Your current environment

<details> <summary>The output of <code>python collect_env.py</code></summary>
==============================
        System Info
==============================
OS                           : Ubuntu 22.04.5 LTS (x86_64)
GCC version                  : 11.4.0
CMake version                : 3.22.1
Libc version                 : glibc-2.35

==============================
       PyTorch Info
==============================
PyTorch version              : 2.10.0+cu128
Is debug build               : False
CUDA used to build PyTorch   : 12.8

==============================
      Python Environment
==============================
Python version               : 3.10.12 (64-bit runtime)
Python platform              : Linux-6.8.0-110-generic-x86_64-with-glibc2.35

==============================
       CUDA / GPU Info
==============================
Is CUDA available            : False   (this host is the API client; the affected server runs on a separate 8× H200 node)
Nvidia driver version        : N/A on this host

==============================
Versions of relevant libraries
==============================
torch==2.10.0
transformers==4.57.6
triton==3.6.0
nvidia-nccl-cu12==2.27.5
flashinfer-python==0.6.6

==============================
         vLLM Info
==============================
vLLM Version                 : 0.18.0
ROCM Version                 : Could not collect
vLLM Build Flags:
  CUDA Archs: Not Set; ROCm: Disabled; XPU: Disabled
</details>

🐛 Describe the bug

The shipped Qwen3-Reranker chat template (examples/pooling/score/template/qwen3_reranker.jinja) contains a placeholder for the per-task Instruct:

<Instruct>: {{ messages | selectattr("role", "eq", "system") | map(attribute="content") | first
              | default("Given a web search query, retrieve relevant passages that answer the query") }}

But there is no way to populate that placeholder per request through /v1/rerank:

  1. RerankRequest inherits chat_template_kwargs (via ClassifyRequestMixin), so clients can already send it - but the rerank handler does not forward it to apply_chat_template.
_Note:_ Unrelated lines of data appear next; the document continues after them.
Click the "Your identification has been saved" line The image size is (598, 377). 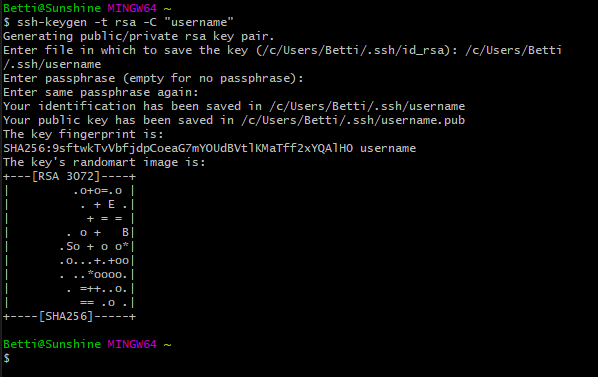click(234, 106)
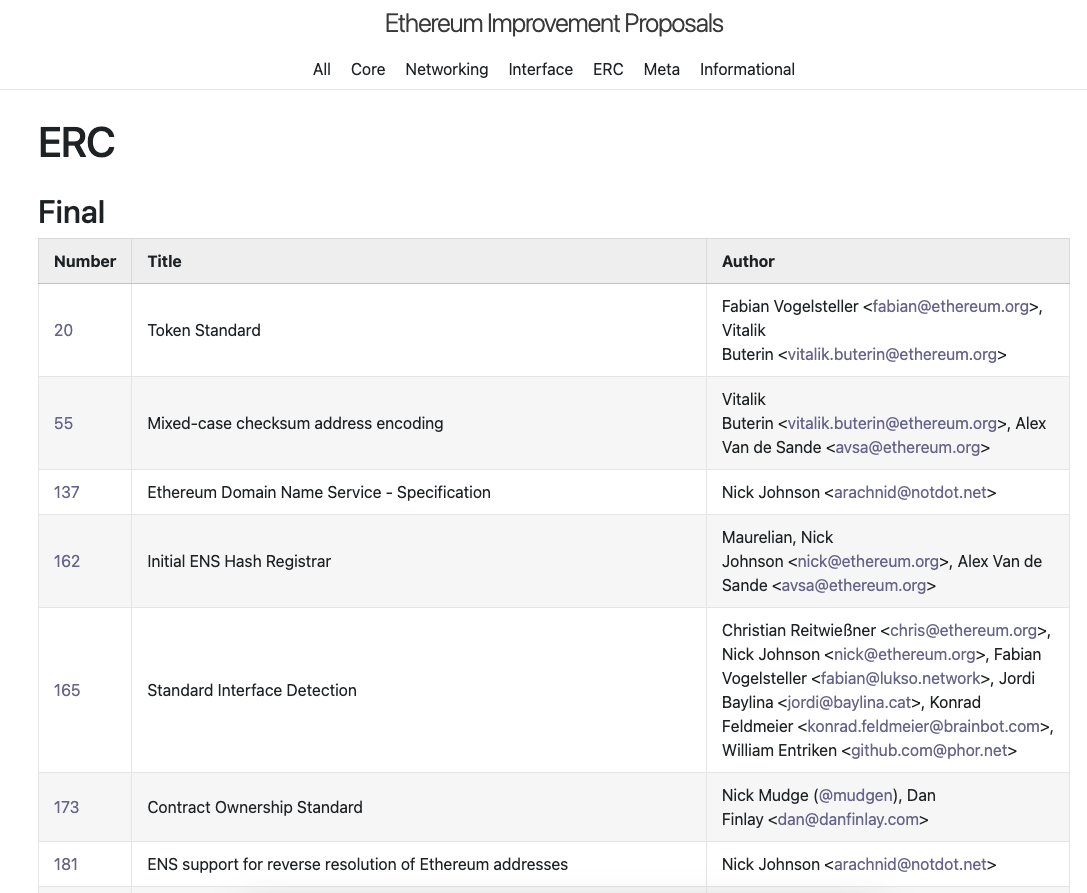The width and height of the screenshot is (1087, 893).
Task: Click the Ethereum Improvement Proposals site title
Action: [x=554, y=24]
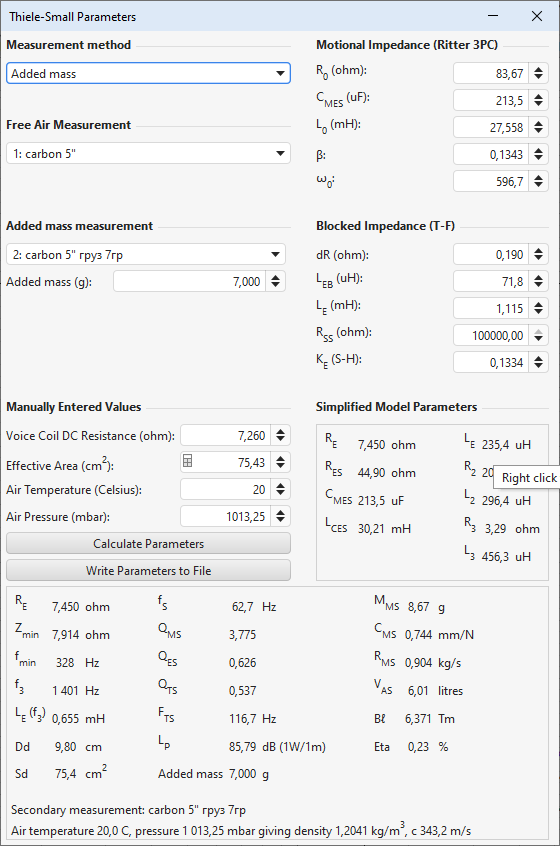Click the Air Temperature stepper arrows
This screenshot has width=560, height=846.
click(281, 489)
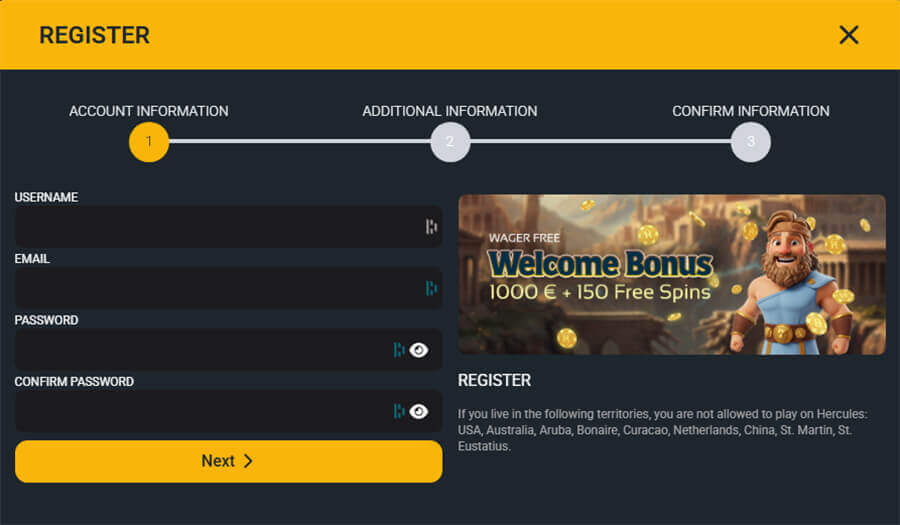Click the password manager icon in Email field
This screenshot has height=525, width=900.
432,288
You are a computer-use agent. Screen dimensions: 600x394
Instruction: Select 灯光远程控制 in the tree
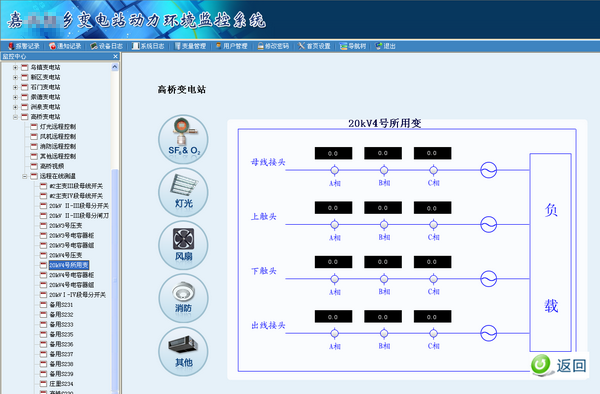pos(58,127)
See vllm/entrypoints/pooling/score/utils.py (get_score_prompt): it calls
    safe_apply_chat_template(
        model_config, tokenizer,
        [{"role": "query",    "content": prompt_1},
         {"role": "document", "content": prompt_2}],
        chat_template=score_template, tools=None, tokenize=False,
    )
    request.chat_template_kwargs is never threaded through.
  2. The rerank handler constructs the messages list internally as [query, document] only - no system role produced.
  3. The Qwen3-Reranker model card (https://huggingface.co/Qwen/Qwen3-Reranker-4B) explicitly recommends per-task Instructs as a primary feature, and the offline example (examples/pooling/score/qwen3_reranker_offline.py) formats them manually. The online example (qwen3_reranker_online.py) has no instruction field at all.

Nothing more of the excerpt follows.